* [TASK TO CARRY OUT]: Look for the word "header" in the material below, then report each line where it occurs.

* [DATA PROVIDED]:

╭──

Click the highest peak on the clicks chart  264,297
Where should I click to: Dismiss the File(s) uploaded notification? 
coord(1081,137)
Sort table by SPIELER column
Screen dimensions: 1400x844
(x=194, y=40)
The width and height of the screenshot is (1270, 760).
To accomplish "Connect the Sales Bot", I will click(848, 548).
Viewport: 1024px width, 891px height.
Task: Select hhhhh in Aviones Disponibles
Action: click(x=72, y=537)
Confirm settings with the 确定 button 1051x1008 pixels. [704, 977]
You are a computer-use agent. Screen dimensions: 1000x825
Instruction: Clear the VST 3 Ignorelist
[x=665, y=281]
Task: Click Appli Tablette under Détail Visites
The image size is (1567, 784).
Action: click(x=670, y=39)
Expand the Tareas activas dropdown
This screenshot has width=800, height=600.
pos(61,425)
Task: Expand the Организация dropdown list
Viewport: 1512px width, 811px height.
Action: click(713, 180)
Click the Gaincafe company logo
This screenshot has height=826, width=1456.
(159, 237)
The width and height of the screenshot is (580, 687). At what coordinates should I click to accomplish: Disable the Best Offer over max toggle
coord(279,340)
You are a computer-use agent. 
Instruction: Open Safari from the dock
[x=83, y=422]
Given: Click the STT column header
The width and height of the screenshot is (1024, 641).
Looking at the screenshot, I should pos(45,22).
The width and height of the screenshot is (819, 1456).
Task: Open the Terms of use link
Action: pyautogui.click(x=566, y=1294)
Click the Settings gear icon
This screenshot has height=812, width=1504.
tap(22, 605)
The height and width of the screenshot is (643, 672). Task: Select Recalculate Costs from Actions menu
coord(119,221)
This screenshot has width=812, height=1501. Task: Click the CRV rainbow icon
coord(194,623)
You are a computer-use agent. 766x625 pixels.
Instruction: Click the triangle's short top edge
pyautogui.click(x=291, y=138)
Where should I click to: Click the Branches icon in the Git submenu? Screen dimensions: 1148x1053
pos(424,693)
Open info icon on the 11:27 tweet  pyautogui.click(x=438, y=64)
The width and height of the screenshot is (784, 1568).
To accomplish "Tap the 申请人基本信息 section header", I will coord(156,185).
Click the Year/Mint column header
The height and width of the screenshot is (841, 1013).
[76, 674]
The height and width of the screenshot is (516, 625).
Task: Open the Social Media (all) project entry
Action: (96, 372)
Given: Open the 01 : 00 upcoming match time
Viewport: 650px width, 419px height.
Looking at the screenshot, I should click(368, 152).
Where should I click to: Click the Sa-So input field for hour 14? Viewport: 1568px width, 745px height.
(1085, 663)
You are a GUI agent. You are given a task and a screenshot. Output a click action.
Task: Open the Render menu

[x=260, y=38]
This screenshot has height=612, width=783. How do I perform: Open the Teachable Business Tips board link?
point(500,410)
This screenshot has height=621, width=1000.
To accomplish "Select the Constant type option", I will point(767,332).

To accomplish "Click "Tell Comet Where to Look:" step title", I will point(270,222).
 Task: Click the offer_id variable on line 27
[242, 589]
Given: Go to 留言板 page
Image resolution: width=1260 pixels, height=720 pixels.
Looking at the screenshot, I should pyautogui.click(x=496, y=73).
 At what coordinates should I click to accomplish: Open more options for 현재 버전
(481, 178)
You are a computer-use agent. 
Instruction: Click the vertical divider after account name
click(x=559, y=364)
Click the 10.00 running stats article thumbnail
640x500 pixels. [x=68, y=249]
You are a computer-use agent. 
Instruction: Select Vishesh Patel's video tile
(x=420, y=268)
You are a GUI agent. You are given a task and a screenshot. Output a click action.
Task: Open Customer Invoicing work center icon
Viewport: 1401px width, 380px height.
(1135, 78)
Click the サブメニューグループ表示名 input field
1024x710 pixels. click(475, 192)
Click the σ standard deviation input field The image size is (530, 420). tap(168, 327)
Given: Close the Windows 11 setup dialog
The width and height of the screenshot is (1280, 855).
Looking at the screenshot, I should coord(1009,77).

╰──

* [TASK OUTPUT]:
Given: Click the STT column header
To accomplish "Tap the 申请人基本信息 section header", I will coord(156,185).
Click the Year/Mint column header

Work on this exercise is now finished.